• EXCERPTED DATA:
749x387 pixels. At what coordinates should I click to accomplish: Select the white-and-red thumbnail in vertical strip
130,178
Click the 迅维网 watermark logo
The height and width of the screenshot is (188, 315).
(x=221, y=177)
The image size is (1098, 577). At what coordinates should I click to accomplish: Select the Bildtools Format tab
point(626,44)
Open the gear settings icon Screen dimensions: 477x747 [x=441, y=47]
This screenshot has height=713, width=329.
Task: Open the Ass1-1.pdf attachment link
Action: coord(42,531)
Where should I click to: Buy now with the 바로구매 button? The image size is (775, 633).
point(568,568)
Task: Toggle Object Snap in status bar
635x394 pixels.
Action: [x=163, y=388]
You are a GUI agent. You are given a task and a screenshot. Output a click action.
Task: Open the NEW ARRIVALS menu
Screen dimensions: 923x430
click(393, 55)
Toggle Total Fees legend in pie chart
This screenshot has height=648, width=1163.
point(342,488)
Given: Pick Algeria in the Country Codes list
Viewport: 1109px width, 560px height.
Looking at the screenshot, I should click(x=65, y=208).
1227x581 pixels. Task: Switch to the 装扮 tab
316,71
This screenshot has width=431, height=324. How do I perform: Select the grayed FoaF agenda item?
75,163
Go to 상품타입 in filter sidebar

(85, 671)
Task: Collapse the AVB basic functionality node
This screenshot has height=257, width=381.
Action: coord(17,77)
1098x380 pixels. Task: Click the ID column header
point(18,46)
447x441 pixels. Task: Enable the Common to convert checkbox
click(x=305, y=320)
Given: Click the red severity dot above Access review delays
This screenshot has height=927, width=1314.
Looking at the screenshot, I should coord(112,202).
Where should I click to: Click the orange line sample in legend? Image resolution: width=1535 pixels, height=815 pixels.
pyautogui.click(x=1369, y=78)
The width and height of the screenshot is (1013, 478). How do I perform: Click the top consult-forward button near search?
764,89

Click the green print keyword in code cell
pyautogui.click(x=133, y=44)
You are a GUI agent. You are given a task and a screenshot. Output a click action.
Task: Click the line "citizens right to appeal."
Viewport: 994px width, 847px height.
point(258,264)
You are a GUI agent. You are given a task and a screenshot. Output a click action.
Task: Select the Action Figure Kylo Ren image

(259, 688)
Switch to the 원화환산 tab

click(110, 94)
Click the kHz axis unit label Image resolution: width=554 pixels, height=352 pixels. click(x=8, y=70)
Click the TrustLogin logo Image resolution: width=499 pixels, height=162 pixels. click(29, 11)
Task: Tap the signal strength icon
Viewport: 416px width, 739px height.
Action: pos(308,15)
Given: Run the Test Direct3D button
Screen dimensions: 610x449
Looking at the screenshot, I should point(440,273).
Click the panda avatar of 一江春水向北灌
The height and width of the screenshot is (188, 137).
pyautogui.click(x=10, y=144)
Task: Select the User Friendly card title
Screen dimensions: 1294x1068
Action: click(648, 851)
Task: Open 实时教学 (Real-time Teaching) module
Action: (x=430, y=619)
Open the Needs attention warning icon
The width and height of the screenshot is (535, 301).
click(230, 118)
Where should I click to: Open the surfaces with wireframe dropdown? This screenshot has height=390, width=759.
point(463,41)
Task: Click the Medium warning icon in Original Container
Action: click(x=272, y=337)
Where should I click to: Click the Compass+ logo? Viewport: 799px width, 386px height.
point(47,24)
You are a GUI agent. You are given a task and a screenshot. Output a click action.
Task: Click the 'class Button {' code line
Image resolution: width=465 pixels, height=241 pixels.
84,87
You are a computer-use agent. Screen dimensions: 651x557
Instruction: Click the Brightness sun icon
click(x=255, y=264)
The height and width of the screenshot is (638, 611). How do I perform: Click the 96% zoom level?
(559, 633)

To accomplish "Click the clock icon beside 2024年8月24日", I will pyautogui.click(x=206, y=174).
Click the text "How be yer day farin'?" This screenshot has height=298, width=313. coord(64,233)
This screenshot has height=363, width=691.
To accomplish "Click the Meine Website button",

• DIRECTIONS FOR THIS TASK: Copy out all of the data exactly, leaving nothing out.

• TASK OUTPUT:
749x387 pixels. At what coordinates should I click to accomplish: Select the white-and-red thumbnail in vertical strip
130,178
Click the 迅维网 watermark logo
The height and width of the screenshot is (188, 315).
(x=221, y=177)
The image size is (1098, 577). At what coordinates should I click to accomplish: Select the Bildtools Format tab
point(626,44)
Open the gear settings icon Screen dimensions: 477x747 [x=441, y=47]
This screenshot has height=713, width=329.
Task: Open the Ass1-1.pdf attachment link
Action: coord(42,531)
Where should I click to: Buy now with the 바로구매 button? The image size is (775, 633).
point(568,568)
Task: Toggle Object Snap in status bar
635x394 pixels.
Action: [x=163, y=388]
You are a GUI agent. You are given a task and a screenshot. Output a click action.
Task: Open the NEW ARRIVALS menu
Screen dimensions: 923x430
click(393, 55)
Toggle Total Fees legend in pie chart
This screenshot has height=648, width=1163.
point(342,488)
Given: Pick Algeria in the Country Codes list
Viewport: 1109px width, 560px height.
Looking at the screenshot, I should click(x=65, y=208).
1227x581 pixels. Task: Switch to the 装扮 tab
316,71
This screenshot has width=431, height=324. How do I perform: Select the grayed FoaF agenda item?
75,163
Go to 상품타입 in filter sidebar

(85, 671)
Task: Collapse the AVB basic functionality node
This screenshot has height=257, width=381.
Action: coord(17,77)
1098x380 pixels. Task: Click the ID column header
point(18,46)
447x441 pixels. Task: Enable the Common to convert checkbox
click(x=305, y=320)
Given: Click the red severity dot above Access review delays
This screenshot has height=927, width=1314.
Looking at the screenshot, I should coord(112,202).
Where should I click to: Click the orange line sample in legend? Image resolution: width=1535 pixels, height=815 pixels.
pyautogui.click(x=1369, y=78)
The width and height of the screenshot is (1013, 478). How do I perform: Click the top consult-forward button near search?
764,89

Click the green print keyword in code cell
pyautogui.click(x=133, y=44)
You are a GUI agent. You are given a task and a screenshot. Output a click action.
Task: Click the line "citizens right to appeal."
Viewport: 994px width, 847px height.
point(258,264)
You are a GUI agent. You are given a task and a screenshot. Output a click action.
Task: Select the Action Figure Kylo Ren image

(259, 688)
Switch to the 원화환산 tab

click(110, 94)
Click the kHz axis unit label Image resolution: width=554 pixels, height=352 pixels. click(x=8, y=70)
Click the TrustLogin logo Image resolution: width=499 pixels, height=162 pixels. click(29, 11)
Task: Tap the signal strength icon
Viewport: 416px width, 739px height.
Action: pos(308,15)
Given: Run the Test Direct3D button
Screen dimensions: 610x449
Looking at the screenshot, I should point(440,273).
Click the panda avatar of 一江春水向北灌
The height and width of the screenshot is (188, 137).
pyautogui.click(x=10, y=144)
Task: Select the User Friendly card title
Screen dimensions: 1294x1068
Action: click(648, 851)
Task: Open 实时教学 (Real-time Teaching) module
Action: (x=430, y=619)
Open the Needs attention warning icon
The width and height of the screenshot is (535, 301).
click(230, 118)
Where should I click to: Open the surfaces with wireframe dropdown? This screenshot has height=390, width=759.
point(463,41)
Task: Click the Medium warning icon in Original Container
Action: click(x=272, y=337)
Where should I click to: Click the Compass+ logo? Viewport: 799px width, 386px height.
point(47,24)
You are a GUI agent. You are given a task and a screenshot. Output a click action.
Task: Click the 'class Button {' code line
Image resolution: width=465 pixels, height=241 pixels.
84,87
You are a computer-use agent. Screen dimensions: 651x557
Instruction: Click the Brightness sun icon
click(x=255, y=264)
The height and width of the screenshot is (638, 611). How do I perform: Click the 96% zoom level?
(559, 633)

To accomplish "Click the clock icon beside 2024年8月24日", I will pyautogui.click(x=206, y=174).
Click the text "How be yer day farin'?" This screenshot has height=298, width=313. coord(64,233)
This screenshot has height=363, width=691.
To accomplish "Click the Meine Website button",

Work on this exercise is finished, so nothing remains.